Why did Lawrence quit? Perhaps be cause he had already used up the fictional possibilities of his union with Frieda in earlier novels, especially Women in Love.

Also, at the time that he worked fitfully on Mr. Noon, Lawrence began to lose his faith in the redemptive power of males and females locked in struggles and sex.

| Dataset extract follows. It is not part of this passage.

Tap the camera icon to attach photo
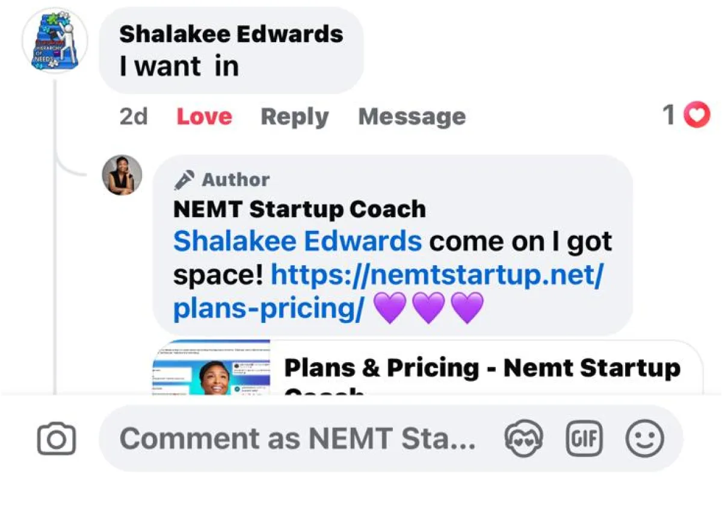Image resolution: width=722 pixels, height=507 pixels. pos(57,438)
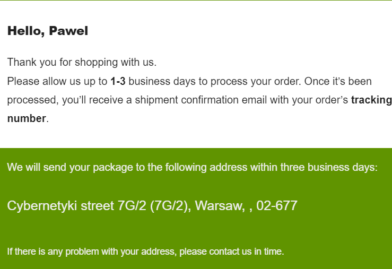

His novels of the mid-1920s, Aaron's Rod (1922), Kangaroo (1923) and The Plumed Serpent (1926), veered toward the worship of supermen, blood-consciousness and dark gods. Only in Lady Chatterley's Lover (1928), his last novel, did he return to the subject of men and women in love that he had discarded with Mr. Noon. Then, throwing caution to the winds, he opened that bedroom door completely and apparently for good.